* Your objective *
Starting with the line that contains "Where should I click to: Click" and going on through the line that contains "(x=289, y=164)", rewrite those lines with "heading" changed to "title" and everything else left the same.
═════ Given entries
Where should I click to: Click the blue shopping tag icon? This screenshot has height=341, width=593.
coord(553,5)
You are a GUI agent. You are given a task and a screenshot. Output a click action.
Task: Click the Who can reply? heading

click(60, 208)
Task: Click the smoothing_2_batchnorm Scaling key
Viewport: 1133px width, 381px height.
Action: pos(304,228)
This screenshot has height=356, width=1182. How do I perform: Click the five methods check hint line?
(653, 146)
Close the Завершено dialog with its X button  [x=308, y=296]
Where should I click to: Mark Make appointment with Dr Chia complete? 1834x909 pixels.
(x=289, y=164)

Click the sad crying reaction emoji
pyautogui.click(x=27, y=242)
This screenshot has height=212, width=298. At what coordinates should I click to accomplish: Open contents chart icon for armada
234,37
══════════
═════ Given entries
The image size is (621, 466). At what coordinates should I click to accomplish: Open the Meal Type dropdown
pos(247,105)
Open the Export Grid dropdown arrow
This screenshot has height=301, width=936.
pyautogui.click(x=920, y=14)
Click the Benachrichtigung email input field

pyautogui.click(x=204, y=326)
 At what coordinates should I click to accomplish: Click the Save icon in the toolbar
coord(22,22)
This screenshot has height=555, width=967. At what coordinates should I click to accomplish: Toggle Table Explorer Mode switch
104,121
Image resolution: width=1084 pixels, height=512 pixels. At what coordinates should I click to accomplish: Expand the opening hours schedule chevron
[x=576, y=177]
══════════
* Exercise answer *
Where should I click to: Click the blue shopping tag icon? This screenshot has height=341, width=593.
coord(553,5)
You are a GUI agent. You are given a task and a screenshot. Output a click action.
Task: Click the Who can reply? title

click(60, 208)
Task: Click the smoothing_2_batchnorm Scaling key
Viewport: 1133px width, 381px height.
Action: pos(304,228)
This screenshot has height=356, width=1182. How do I perform: Click the five methods check hint line?
(653, 146)
Close the Завершено dialog with its X button  [x=308, y=296]
Where should I click to: Mark Make appointment with Dr Chia complete? 1834x909 pixels.
(x=289, y=164)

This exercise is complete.